#### PARTS OF THE EXERCISE:
[1] How would you put this sentence from the DKIM selector text below into Spanish: "A DKIM selector is a label that identifies which DKIM key was used to sign an email."?
[2] Can you continue the DKIM selector text below, picking up right after its final sentence?

#### SOURCE PASSAGE:
——

DKIM Selector Finder - Find Active DKIM Selectors for Any Domain
Automatically check the most common DKIM selectors for any domain. Finds active DKIM keys published in DNS without needing to know the selector name in advance.
What is a DKIM selector?
A DKIM selector is a label that identifies which DKIM key was used to sign an email. It appears in the s= tag of the DKIM-Signature header in every signed email.
The selector tells receiving mail servers where to look up the public key in DNS: at selector._domainkey.yourdomain.com.
Each email provider uses different selector names. Google Workspace uses google, Microsoft 365 uses selector1 and selector2, Mailchimp uses k1, and so on.
If you do not know which selector your domain uses, this tool scans the most common ones automatically.

——

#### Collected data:
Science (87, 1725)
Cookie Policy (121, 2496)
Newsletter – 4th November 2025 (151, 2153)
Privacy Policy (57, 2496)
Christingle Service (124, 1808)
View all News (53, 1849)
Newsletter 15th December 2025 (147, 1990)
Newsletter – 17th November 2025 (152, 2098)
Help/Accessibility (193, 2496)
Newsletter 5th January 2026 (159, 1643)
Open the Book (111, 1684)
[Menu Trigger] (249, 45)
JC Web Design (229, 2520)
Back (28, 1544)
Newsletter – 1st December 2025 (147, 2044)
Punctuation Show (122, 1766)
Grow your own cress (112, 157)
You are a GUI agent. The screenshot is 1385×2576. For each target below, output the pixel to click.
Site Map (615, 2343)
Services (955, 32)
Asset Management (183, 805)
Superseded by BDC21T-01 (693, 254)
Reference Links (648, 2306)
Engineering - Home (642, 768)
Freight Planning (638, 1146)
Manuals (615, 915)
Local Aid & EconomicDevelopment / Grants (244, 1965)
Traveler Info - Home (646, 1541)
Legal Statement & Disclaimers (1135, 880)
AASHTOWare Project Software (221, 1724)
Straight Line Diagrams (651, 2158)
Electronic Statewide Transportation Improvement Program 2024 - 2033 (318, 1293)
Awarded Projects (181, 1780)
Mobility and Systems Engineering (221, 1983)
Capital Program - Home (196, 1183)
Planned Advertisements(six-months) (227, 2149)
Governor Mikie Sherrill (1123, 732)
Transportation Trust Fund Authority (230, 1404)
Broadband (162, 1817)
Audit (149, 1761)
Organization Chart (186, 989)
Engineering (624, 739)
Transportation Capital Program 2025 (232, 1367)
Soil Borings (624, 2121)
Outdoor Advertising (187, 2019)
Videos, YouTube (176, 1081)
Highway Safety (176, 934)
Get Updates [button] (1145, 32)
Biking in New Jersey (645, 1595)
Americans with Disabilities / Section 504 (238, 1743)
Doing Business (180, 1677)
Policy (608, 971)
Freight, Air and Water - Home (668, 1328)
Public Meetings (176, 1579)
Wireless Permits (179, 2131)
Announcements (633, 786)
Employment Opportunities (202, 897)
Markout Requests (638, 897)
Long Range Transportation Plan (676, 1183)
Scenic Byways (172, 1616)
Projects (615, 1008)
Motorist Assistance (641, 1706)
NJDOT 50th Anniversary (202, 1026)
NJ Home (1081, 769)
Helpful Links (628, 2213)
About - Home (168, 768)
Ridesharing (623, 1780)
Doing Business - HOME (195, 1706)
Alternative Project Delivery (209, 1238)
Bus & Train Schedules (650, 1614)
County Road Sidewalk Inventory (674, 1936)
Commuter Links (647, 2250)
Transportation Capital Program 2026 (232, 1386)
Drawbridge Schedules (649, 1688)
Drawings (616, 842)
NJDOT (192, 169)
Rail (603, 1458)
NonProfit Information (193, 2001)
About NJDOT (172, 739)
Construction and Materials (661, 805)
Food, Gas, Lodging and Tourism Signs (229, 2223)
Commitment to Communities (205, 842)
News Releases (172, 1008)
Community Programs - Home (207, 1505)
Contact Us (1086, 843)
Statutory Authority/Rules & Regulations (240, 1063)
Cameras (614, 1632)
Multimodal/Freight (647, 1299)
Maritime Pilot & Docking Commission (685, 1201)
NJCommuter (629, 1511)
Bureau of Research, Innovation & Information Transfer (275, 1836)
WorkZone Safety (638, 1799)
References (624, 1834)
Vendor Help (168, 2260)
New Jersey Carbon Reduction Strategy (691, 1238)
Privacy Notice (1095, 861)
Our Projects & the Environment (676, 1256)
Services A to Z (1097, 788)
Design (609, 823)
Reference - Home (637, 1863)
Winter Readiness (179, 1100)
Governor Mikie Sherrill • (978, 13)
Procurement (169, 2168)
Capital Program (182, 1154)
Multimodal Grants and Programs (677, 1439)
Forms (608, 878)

——

#### RESULTS FOR THE EXERCISE:
[1] Un selector DKIM es una etiqueta que identifica qué clave DKIM se utilizó para firmar un correo electrónico.

[2]
Common DKIM selectors by provider
| Provider | Common selector(s) |
|---|---|
| Google Workspace | google |
| Microsoft 365 | selector1, selector2 |
| Mailchimp | k1, k2 |
| Mailgun | pic, mailo, mg |
| SendGrid | s1, s2 |
| Postmark | pm |
| Amazon SES | amazonses |
| Zoho Mail | zoho |
| ProtonMail | protonmail |
| Brevo (Sendinblue) | mail |
When to use the DKIM Selector Finder
- You do not know which selector your provider uses - scan and find it automatically.
- Auditing a domain - see all active DKIM keys to confirm only expected senders have keys published.
- After migrating email providers - verify old provider keys are removed and new ones are live.
- Debugging DKIM failures - confirm the selector exists in DNS before checking the key content.
FAQ
My DKIM selector was not found - does that mean DKIM is not set up?
Not necessarily. Your domain may use a custom selector name that is not in the common list. Check your email provider's admin panel for the DKIM selector they assigned, then use the DKIM Checker with that specific selector name.
I found more selectors than expected - is that a problem?
Multiple active DKIM selectors are normal if you use more than one sending service. Each service signs with its own selector and key. The concern is if you find a selector for a provider you no longer use - those old keys should be removed from DNS.
Can a domain have multiple DKIM selectors?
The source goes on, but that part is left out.